Exercise goal:
Using the records below, transcribe word for word the stretch from the line that contains "Click the 6月 date on time axis" through the line that contains "Given: Click the Share on Facebook icon", both end lines included, and nothing else.

[Stored records]

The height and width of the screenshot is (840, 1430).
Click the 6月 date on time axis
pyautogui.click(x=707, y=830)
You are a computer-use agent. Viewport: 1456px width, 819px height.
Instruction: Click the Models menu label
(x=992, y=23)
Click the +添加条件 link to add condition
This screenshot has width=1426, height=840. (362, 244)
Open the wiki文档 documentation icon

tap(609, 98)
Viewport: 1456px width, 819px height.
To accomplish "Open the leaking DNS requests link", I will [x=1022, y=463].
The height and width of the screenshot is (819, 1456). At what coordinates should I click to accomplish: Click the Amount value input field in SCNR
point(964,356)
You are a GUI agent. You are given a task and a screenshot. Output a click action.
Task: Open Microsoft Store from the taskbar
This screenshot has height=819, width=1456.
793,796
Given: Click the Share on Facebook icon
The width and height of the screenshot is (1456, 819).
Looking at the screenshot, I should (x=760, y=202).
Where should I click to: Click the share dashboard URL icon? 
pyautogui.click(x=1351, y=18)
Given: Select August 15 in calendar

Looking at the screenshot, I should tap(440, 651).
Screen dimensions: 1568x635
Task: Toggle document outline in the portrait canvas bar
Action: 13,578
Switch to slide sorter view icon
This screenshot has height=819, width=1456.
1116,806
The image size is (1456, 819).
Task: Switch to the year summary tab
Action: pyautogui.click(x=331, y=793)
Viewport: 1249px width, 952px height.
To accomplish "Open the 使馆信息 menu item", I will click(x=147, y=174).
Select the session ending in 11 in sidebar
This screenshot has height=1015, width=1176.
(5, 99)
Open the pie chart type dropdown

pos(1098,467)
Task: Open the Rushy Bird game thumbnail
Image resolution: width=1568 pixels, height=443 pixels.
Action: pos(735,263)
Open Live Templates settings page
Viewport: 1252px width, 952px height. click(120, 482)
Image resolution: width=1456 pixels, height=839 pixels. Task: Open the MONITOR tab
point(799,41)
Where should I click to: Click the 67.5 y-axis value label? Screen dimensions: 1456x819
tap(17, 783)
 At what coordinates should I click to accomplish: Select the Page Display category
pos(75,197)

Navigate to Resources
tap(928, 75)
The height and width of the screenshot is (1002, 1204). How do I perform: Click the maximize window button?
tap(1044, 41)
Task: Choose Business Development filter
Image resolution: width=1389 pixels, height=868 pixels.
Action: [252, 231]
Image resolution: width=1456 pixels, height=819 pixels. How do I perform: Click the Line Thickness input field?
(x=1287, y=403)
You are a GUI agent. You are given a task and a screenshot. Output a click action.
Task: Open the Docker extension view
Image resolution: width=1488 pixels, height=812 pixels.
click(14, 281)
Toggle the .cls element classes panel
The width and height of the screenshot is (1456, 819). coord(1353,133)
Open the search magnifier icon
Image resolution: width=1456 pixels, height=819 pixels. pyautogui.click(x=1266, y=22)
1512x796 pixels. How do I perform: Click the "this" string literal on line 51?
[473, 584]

Exercise result:
Click the 6月 date on time axis
pyautogui.click(x=707, y=830)
You are a computer-use agent. Viewport: 1456px width, 819px height.
Instruction: Click the Models menu label
(x=992, y=23)
Click the +添加条件 link to add condition
This screenshot has width=1426, height=840. (362, 244)
Open the wiki文档 documentation icon

tap(609, 98)
Viewport: 1456px width, 819px height.
To accomplish "Open the leaking DNS requests link", I will [x=1022, y=463].
The height and width of the screenshot is (819, 1456). At what coordinates should I click to accomplish: Click the Amount value input field in SCNR
point(964,356)
You are a GUI agent. You are given a task and a screenshot. Output a click action.
Task: Open Microsoft Store from the taskbar
This screenshot has height=819, width=1456.
793,796
Given: Click the Share on Facebook icon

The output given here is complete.